The Netherlands announced on Wednesday it has become the latest country to detect a case of the COVID Omicron subvariant BA.2.75, as experts expressed concern about the strain’s rapid spread.
The subvariant, nicknamed “Centaurus”, first emerged in India in May and has since spread to around 10 countries, including the United States, Britain, Germany and Australia.
It “has also now been identified in the Netherlands,” the Dutch National Institute of Public Health said in a statement.
“Little is known about BA.2.75,” the institute said, but it “appears to more easily bypass the defences built up against SARS-CoV-2 through small, specific changes”.

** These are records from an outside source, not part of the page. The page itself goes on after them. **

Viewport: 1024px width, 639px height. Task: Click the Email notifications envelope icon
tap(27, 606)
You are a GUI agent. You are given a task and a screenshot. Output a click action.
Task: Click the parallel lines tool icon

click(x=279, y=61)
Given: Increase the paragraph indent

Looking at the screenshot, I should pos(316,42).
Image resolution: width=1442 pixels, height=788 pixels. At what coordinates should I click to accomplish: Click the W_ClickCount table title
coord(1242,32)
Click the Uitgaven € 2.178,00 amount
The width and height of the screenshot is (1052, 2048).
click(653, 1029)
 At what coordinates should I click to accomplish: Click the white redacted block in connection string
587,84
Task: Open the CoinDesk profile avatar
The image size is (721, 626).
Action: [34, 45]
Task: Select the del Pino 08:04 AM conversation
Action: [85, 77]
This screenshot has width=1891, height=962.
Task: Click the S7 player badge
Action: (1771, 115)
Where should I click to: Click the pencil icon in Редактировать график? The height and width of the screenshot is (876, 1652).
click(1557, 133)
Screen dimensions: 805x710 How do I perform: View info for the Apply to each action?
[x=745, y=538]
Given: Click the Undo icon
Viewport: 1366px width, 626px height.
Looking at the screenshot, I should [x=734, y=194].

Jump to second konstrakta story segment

The World Health Organisation’s chief scientist Soumya Swaminathan said last week that the UN agency was closely tracking the strain, but there were “limited sequences to analyse”.
“This sub-variant seems to have a few mutations on the receptor binding domain of the spike protein… so we have to watch that,” she said in a tweeted video.
She added that it was “too early to know” how well the strain can evade immunity or how severe it was.
Antoine Flahault, director of the Institute of Global Health at the University of Geneva, told AFP that BA.2.75’s spread in India indicated it could be more transmissible than the BA.5 Omicron subvariant, which has been driving waves in Europe and the US.
“It seems to be becoming the dominant strain in India—the question is will it become the dominant strain all over the world?”
Flahault added that previous dominant strains, like Delta, had first taken over the country they emerged in before spreading across the world.
But he said there was a “margin of unpredictability,” pointing to how BA.2.12.1 became dominant in the US but BA.5 “succeeded” when the two came in direct competition.
Flahault added that successive variants made developing a vaccine to fight them more difficult, because by the time one jab targeting them was ready to be rolled out, newer strains had taken over.
It was far too early to know about the severity of BA.2.75, he added.
The Dutch sample was collected in the northern region of Gelderland on June 26, the institute said, adding it was “closely monitoring the situation” there.